THE PROBLEM
The word "computer" marks the lines to copy; find all of them in the entries below.

EXERCISE INPUT
:::

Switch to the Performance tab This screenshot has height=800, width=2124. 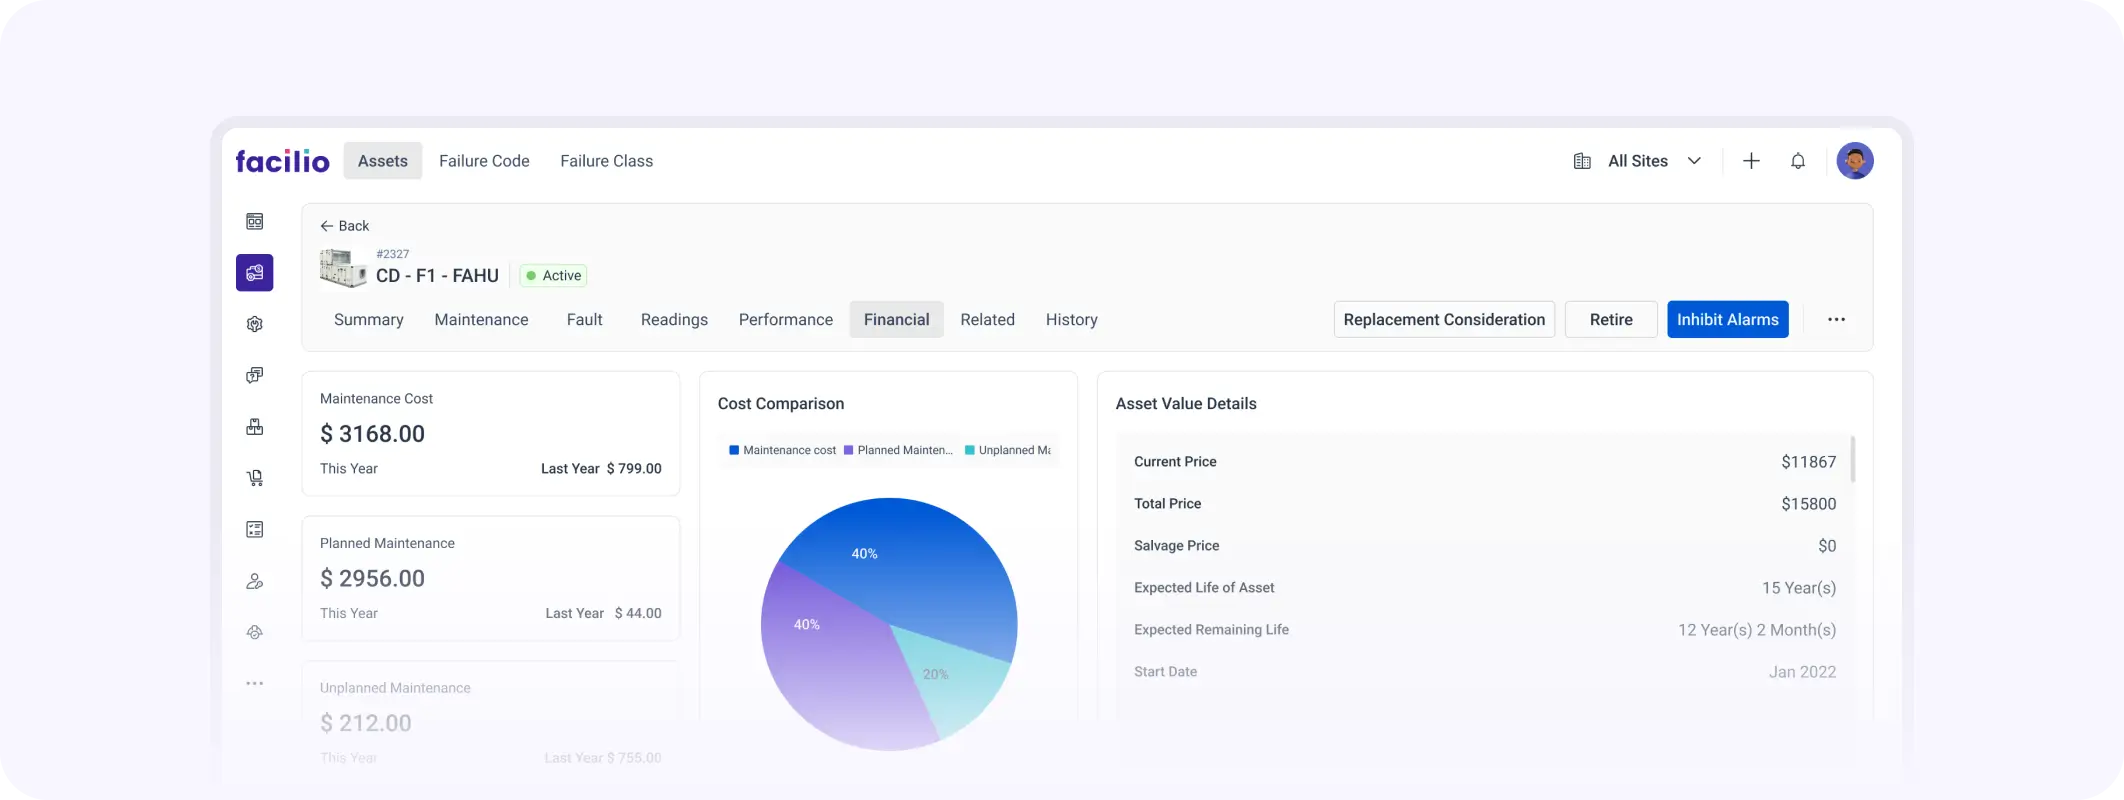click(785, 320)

:::

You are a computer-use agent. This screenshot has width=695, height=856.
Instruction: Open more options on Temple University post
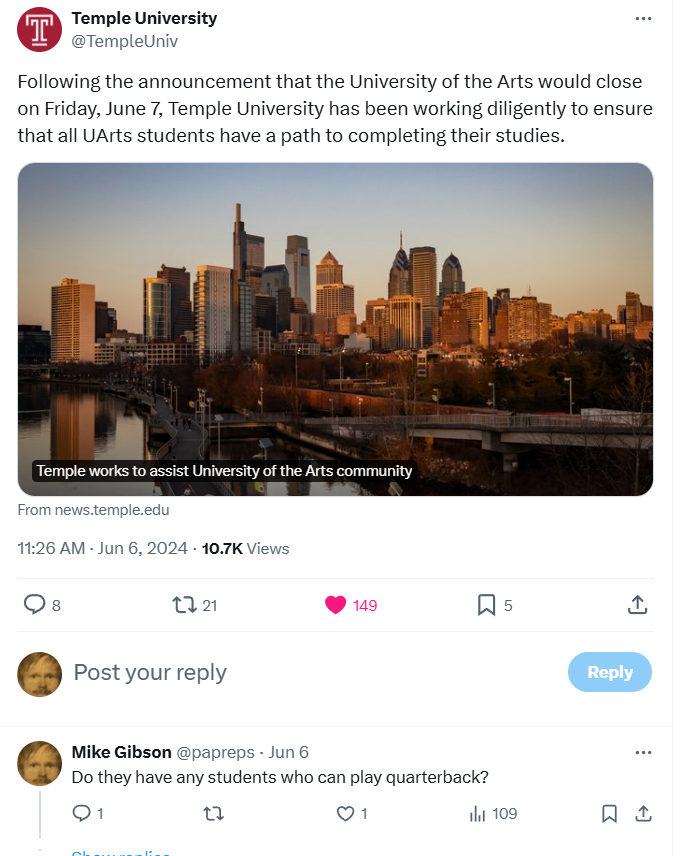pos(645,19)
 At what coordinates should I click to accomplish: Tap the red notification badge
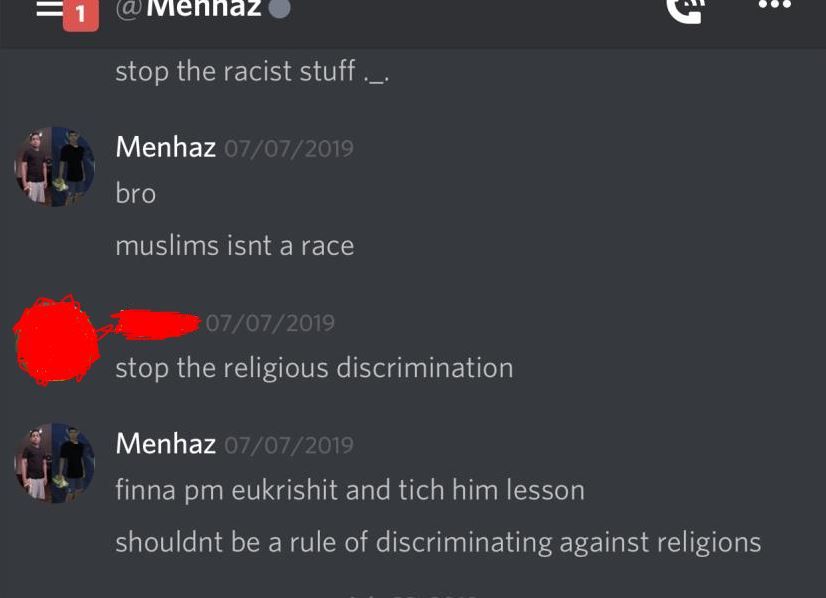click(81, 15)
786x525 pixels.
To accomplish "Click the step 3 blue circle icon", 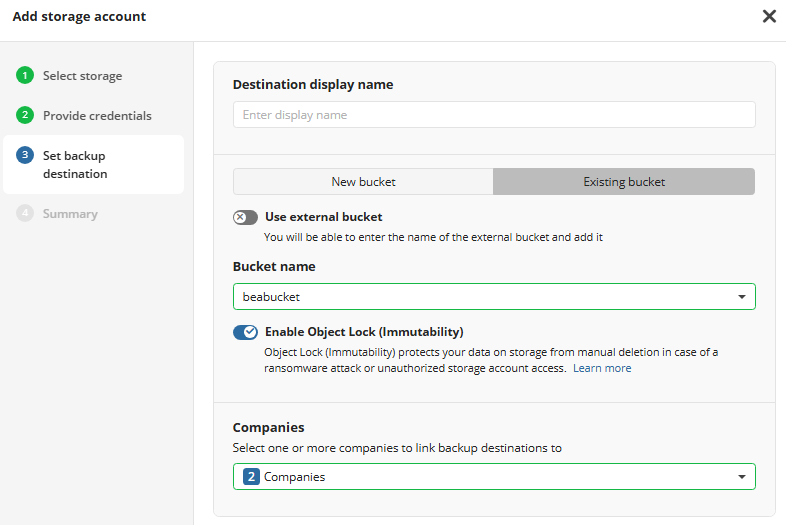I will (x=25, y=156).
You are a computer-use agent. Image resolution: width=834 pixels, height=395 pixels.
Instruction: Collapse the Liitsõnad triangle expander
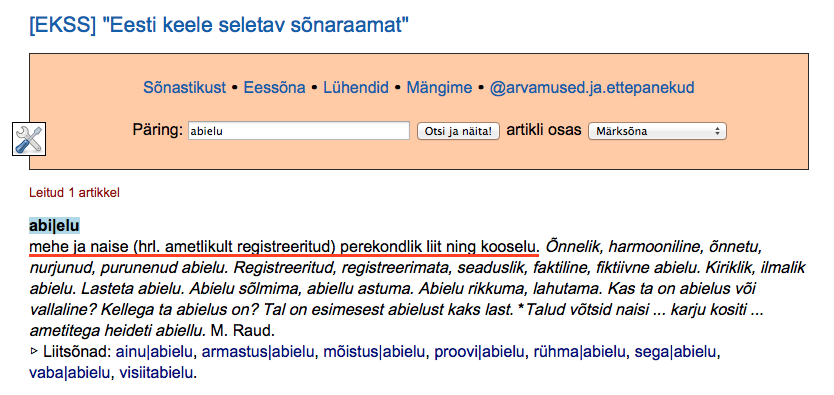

:::

RESPONSE TO THIS TASK
You are a computer-use agent. This screenshot has width=695, height=856.
You are a computer-use agent. Image resolution: width=834 pixels, height=395 pixels.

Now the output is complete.